_Given task_
Please write out again the items from the line with "How do I perform: Click" to the line with "(x=1245, y=235)", both lines included, keeping the requests as they are but scaling each coordinate in the answers by 0.2 and rounding to whole numbers, with halves rounded up. Leave the pictures out of your answer.

* Start Given entries *

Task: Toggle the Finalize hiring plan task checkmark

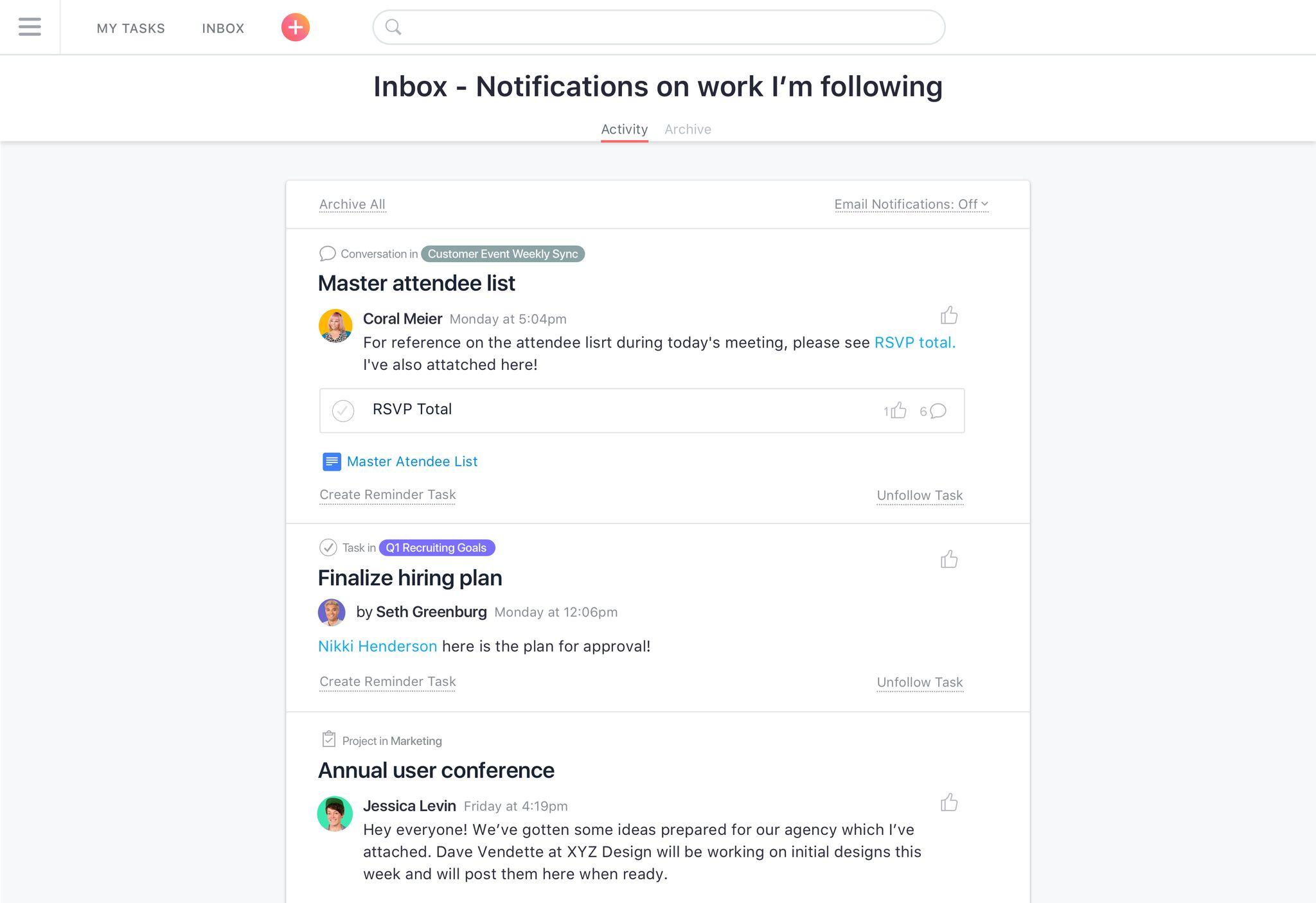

* End Given entries *
* Start Given entries *

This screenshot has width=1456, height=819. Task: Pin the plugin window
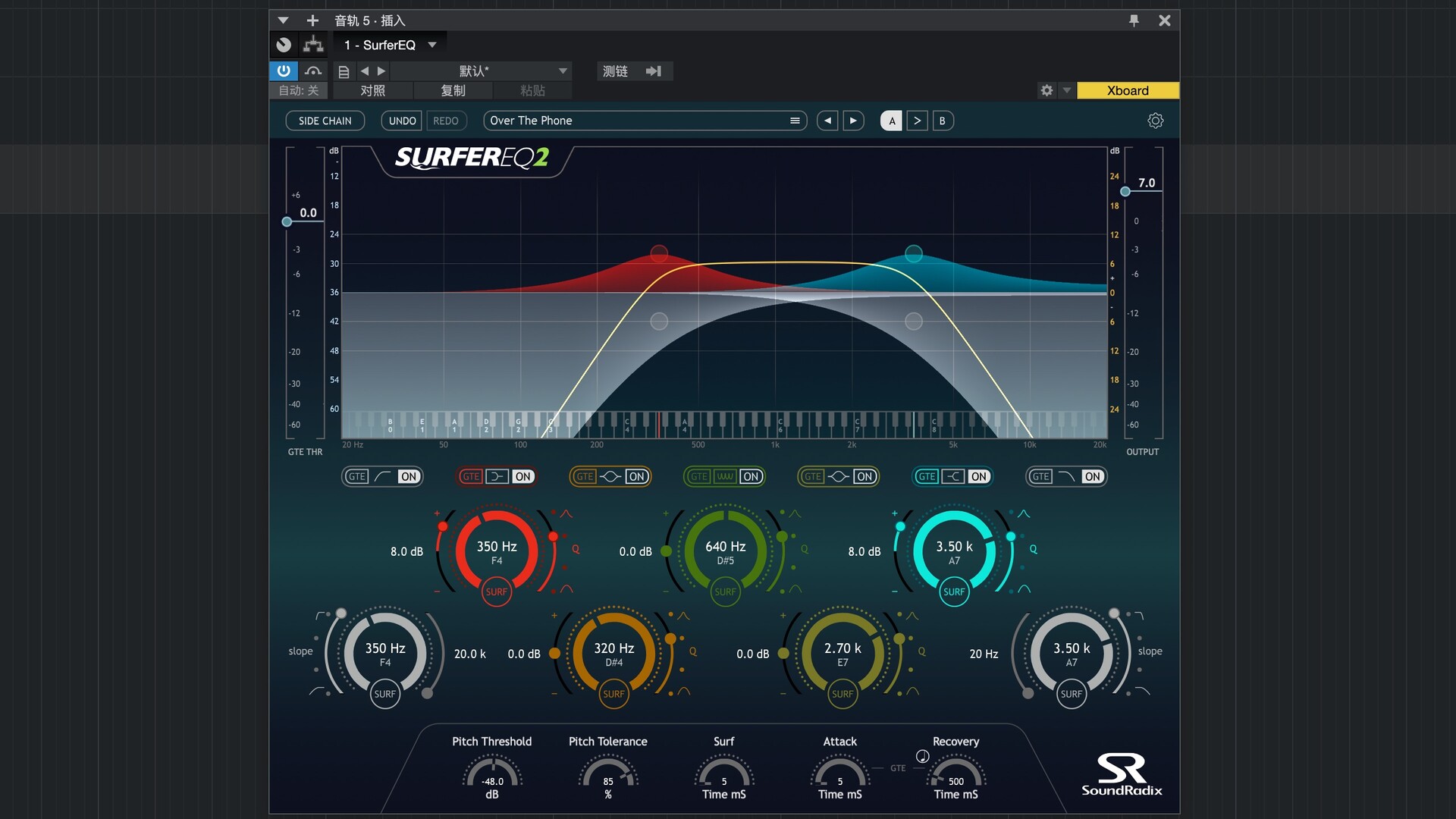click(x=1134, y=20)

* End Given entries *
* Start Given entries *

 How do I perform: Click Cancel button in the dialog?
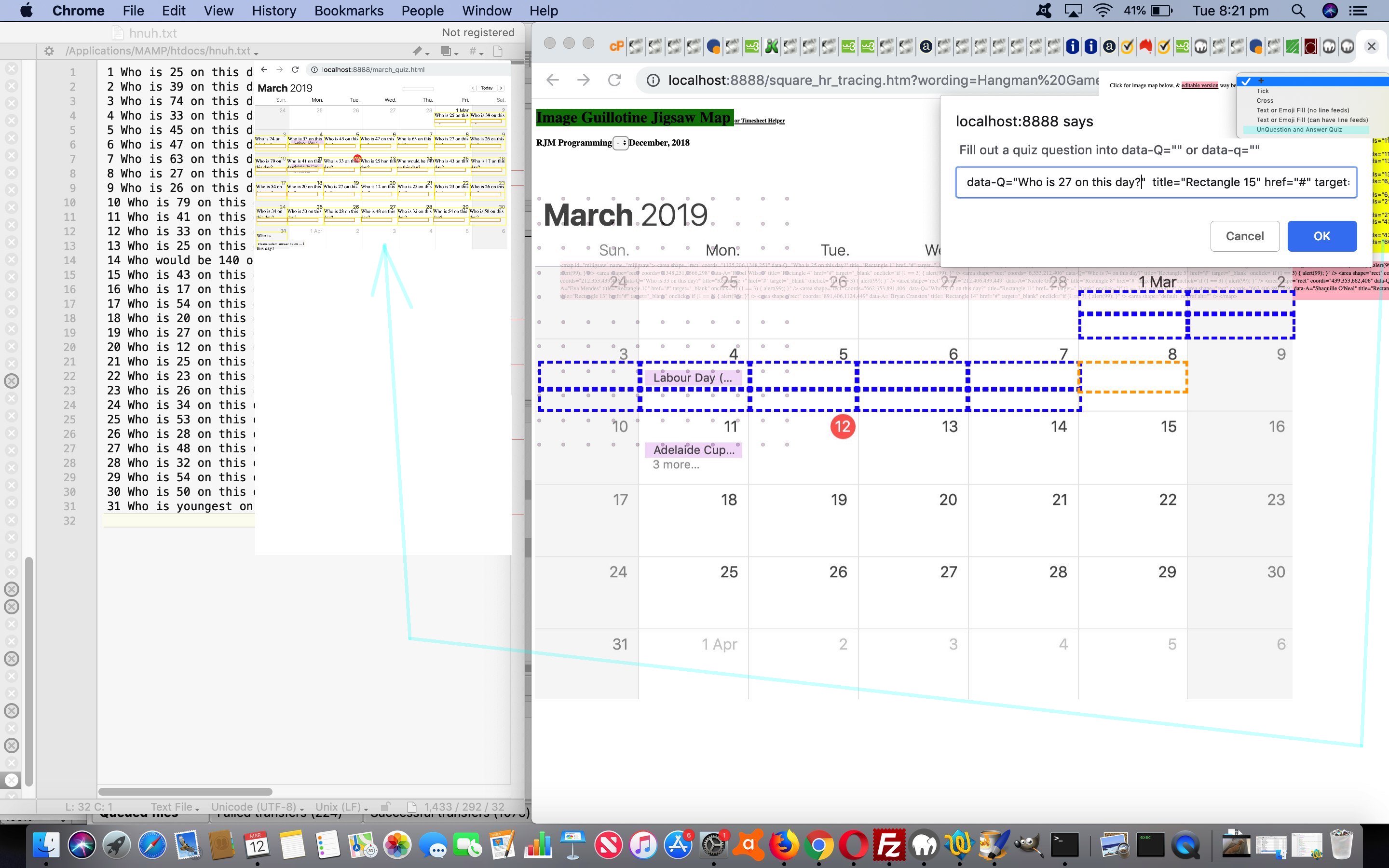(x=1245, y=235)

* End Given entries *

_Solution for this problem_
 How do I perform: Click Cancel button in the dialog?
(x=249, y=47)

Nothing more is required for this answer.